We did not expect to see cyclists up on the Kleine Scheidegg trail, but there they were.
We made it to the end of the trail, once having to duck out-of-the-way of speeding cyclists, their presence and velocity suggesting their own ends were nigh. One bump of the wheel and that would be it, although they appeared to be Swiss, and so having attained adulthood, were likely not of the accident-prone variety.
By way of interest, while the Kleine Scheidegg trail is long-famous for its dramatic mountain topography, this has been added to in more recent times as it is the model for the Gran Turismo video race-driving game series.

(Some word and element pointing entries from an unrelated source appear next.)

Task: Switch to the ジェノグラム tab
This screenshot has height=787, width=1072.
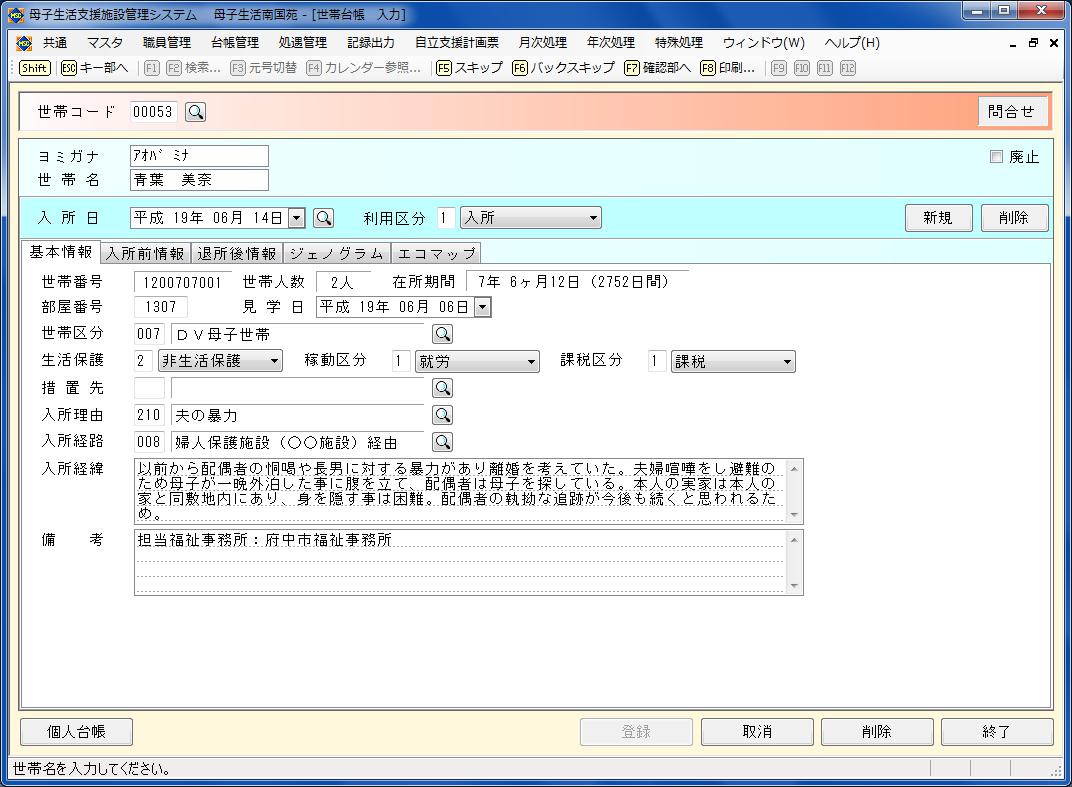Action: pos(336,254)
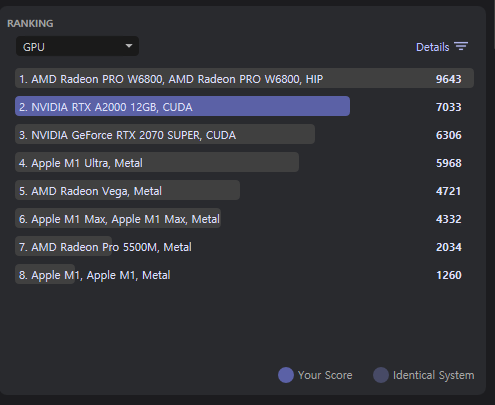This screenshot has width=495, height=405.
Task: Click the vertical scrollbar at right edge
Action: 494,25
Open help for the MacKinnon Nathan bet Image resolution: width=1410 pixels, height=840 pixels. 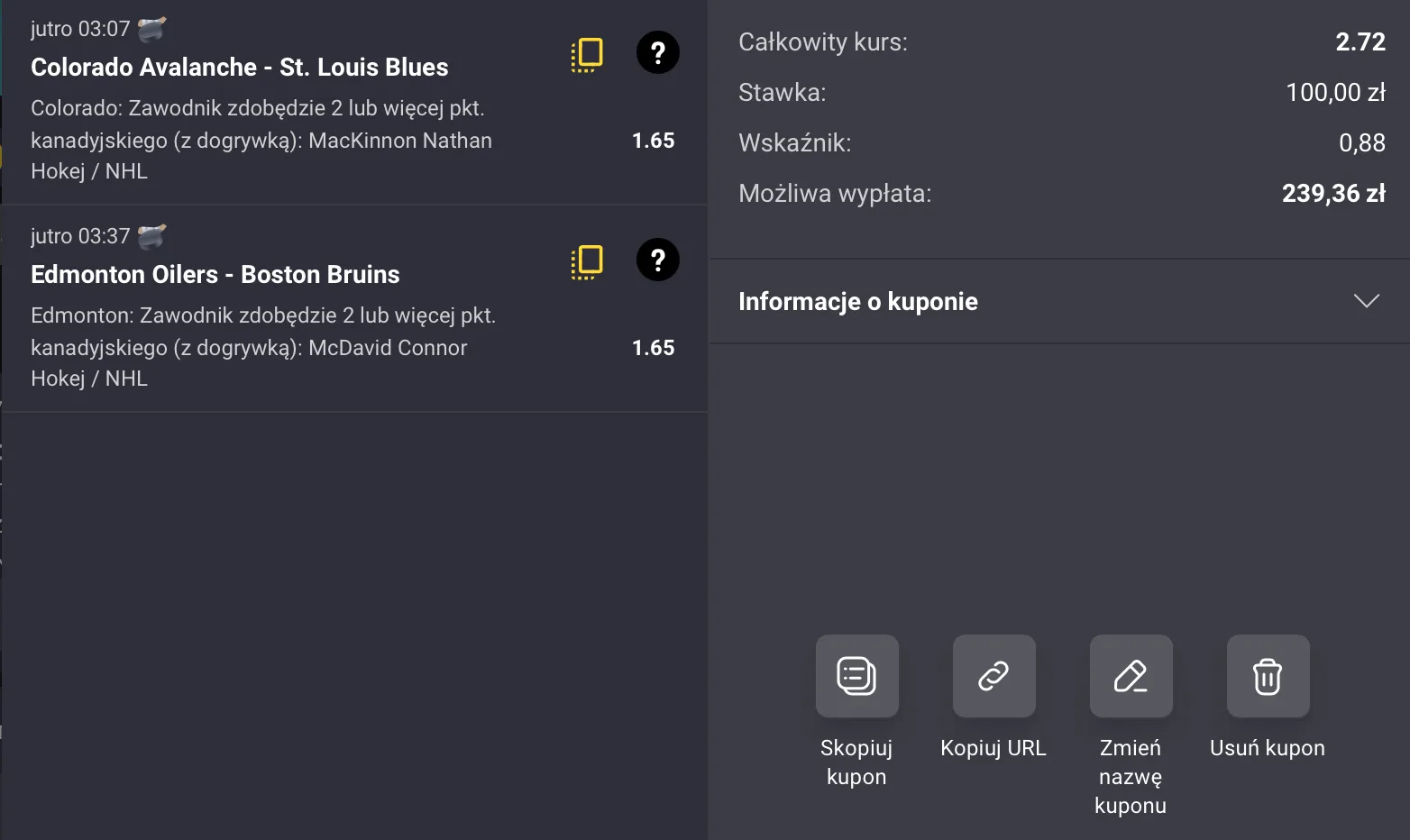(x=658, y=53)
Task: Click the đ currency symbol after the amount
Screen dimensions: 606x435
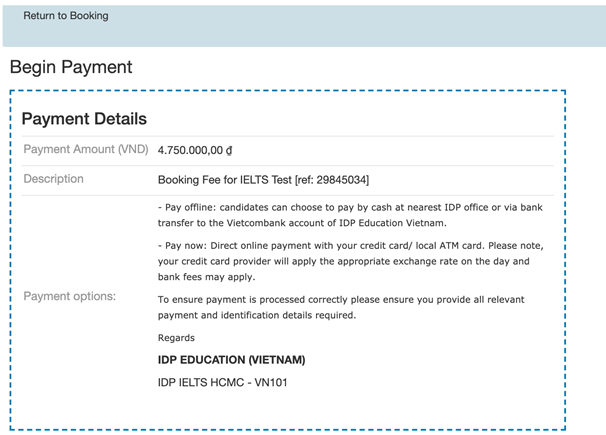Action: point(229,151)
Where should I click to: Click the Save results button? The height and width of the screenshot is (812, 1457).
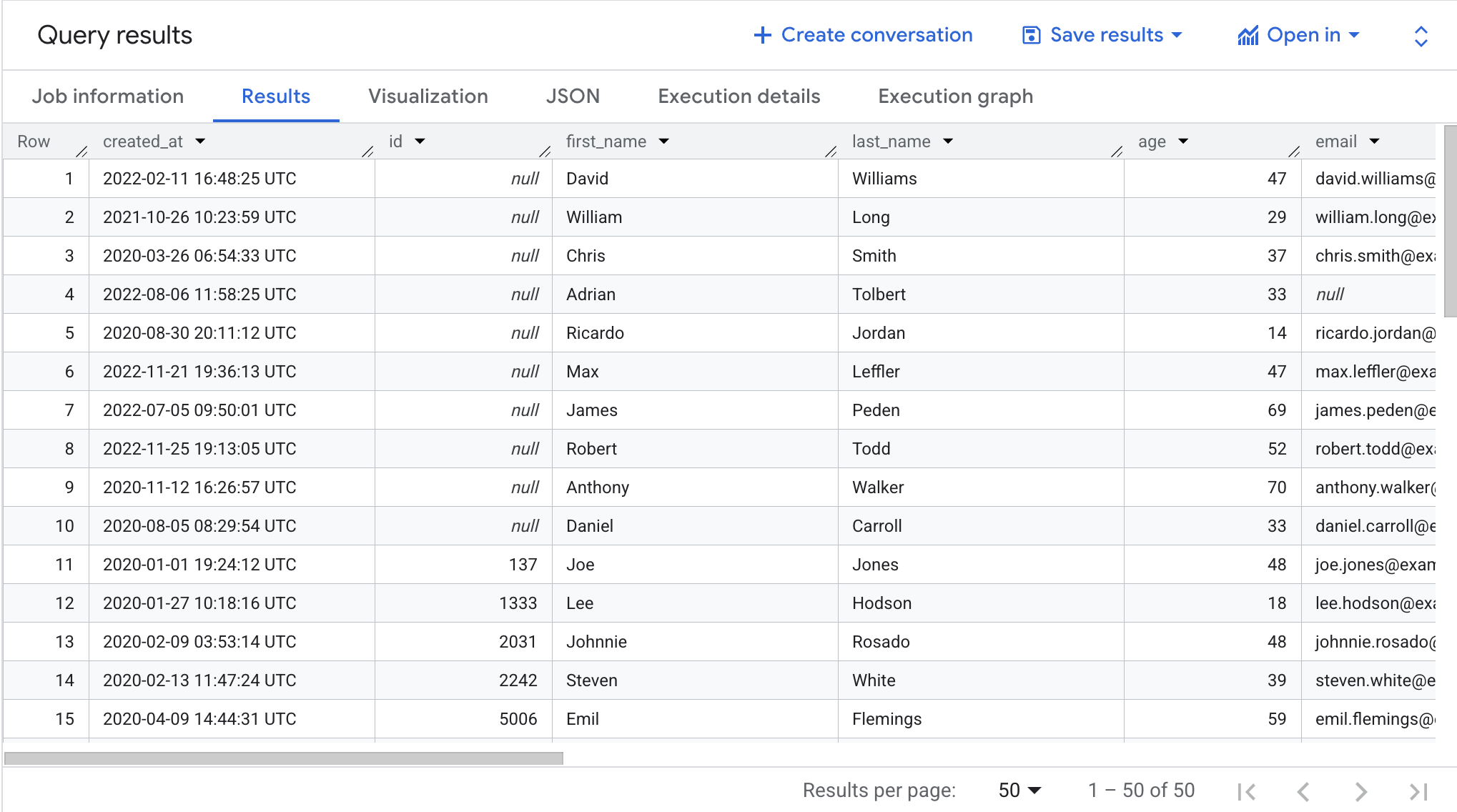1106,35

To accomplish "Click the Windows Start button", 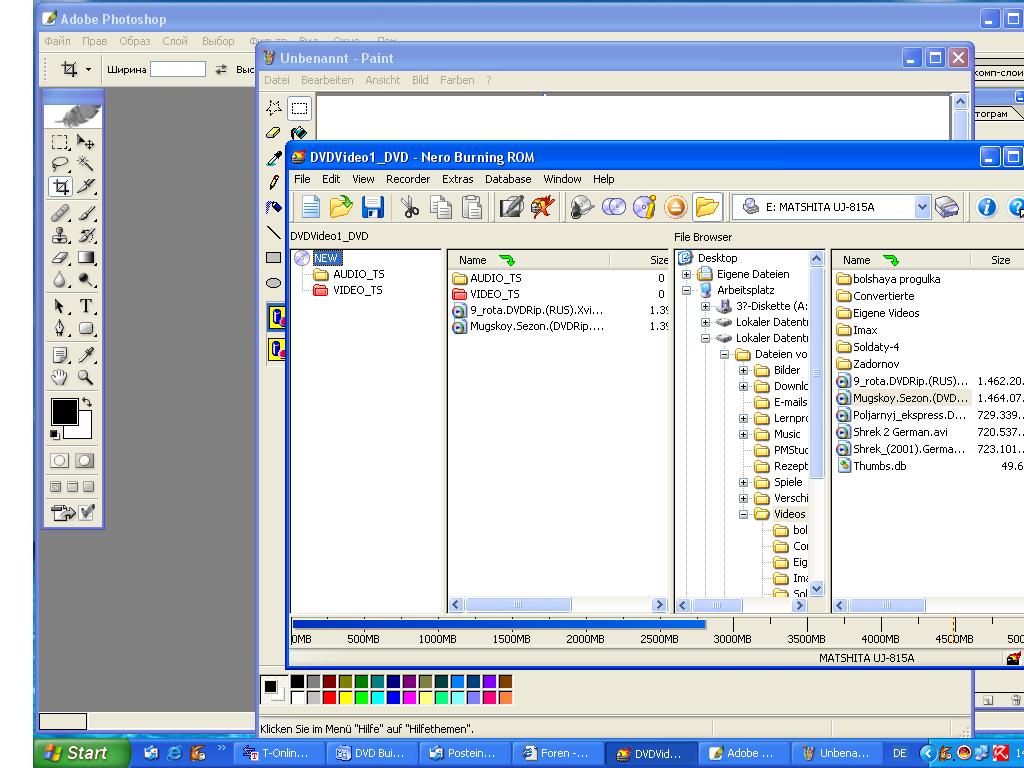I will point(82,753).
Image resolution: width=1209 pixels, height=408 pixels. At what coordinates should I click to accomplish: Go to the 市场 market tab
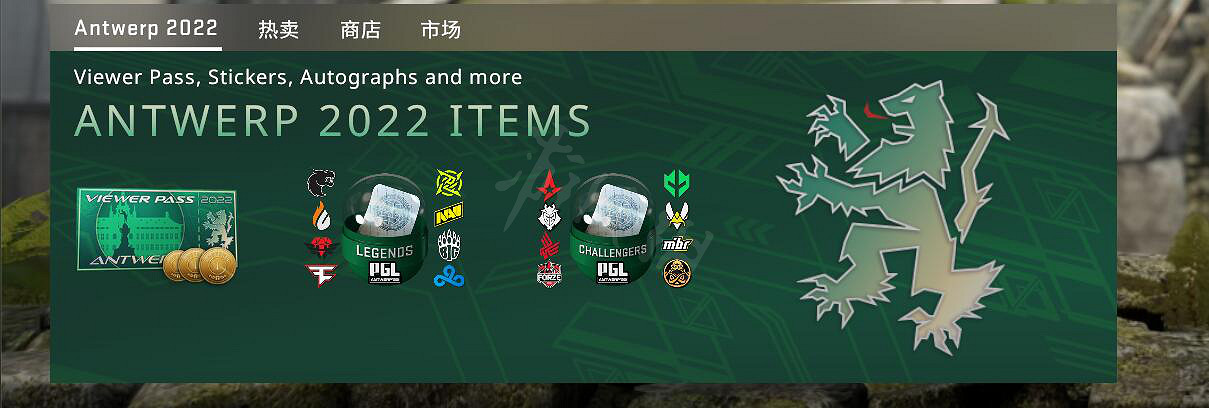[441, 29]
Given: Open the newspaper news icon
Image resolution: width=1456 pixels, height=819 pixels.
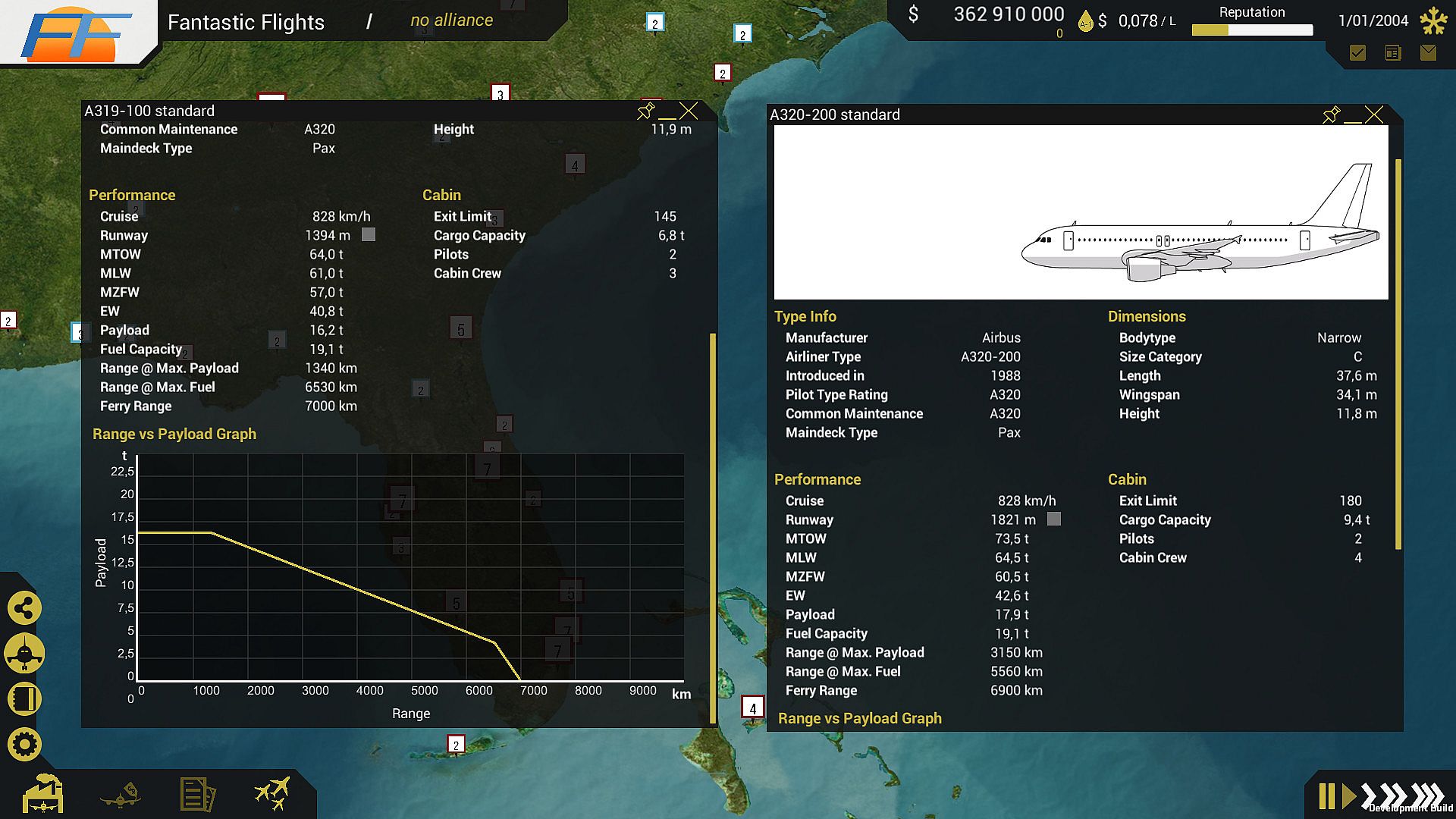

If you go: The trail is mostly level with a well-maintained gravel-and-soil-packed surface that would likely hold well even in wetter seasons. Hiking boots are recommended, but sports shoes are okay. Going at a relaxed pace owing to my burned-out achilles tendons, we covered the 2.5-mile trail in 73 minutes.
Food & Water: Eateries are plentiful at the base of the gondola leading up to the Kleine-Scheidegg trail, however, stopping in at the local grocer “Coop” to purchase a submarine sandwich and a bottled beverage is recommended, particularly if you choose to hike the trail in the hotter season. Cafeteria-style food is available at the end of the Kleine-Scheidegg end of the trail, but not at the Mannlichenbaln gondola station.
Curious about the cost?
- 95 CHF Return train travel from Biel/Bienne to Wengen
- 25 CHF Gondola between Wengen to Mannlichen
- 16 CHF Two sandwiches purchased from the grocery store
- 20 CHF Two more sandwiches purchased at another grocery store
- 22 CHF Lunch at the Crystal Bar Cafe Wengen
- Total: 178 Swiss Francs (CHF) – or $204 Cdn or $211 US
Tomorrow: More photos from the Kleine-Scheidegg trail and the cogwheel train trip down the mountain.
Dave does not trust me near steep drops. Yes, he is right to not trust me.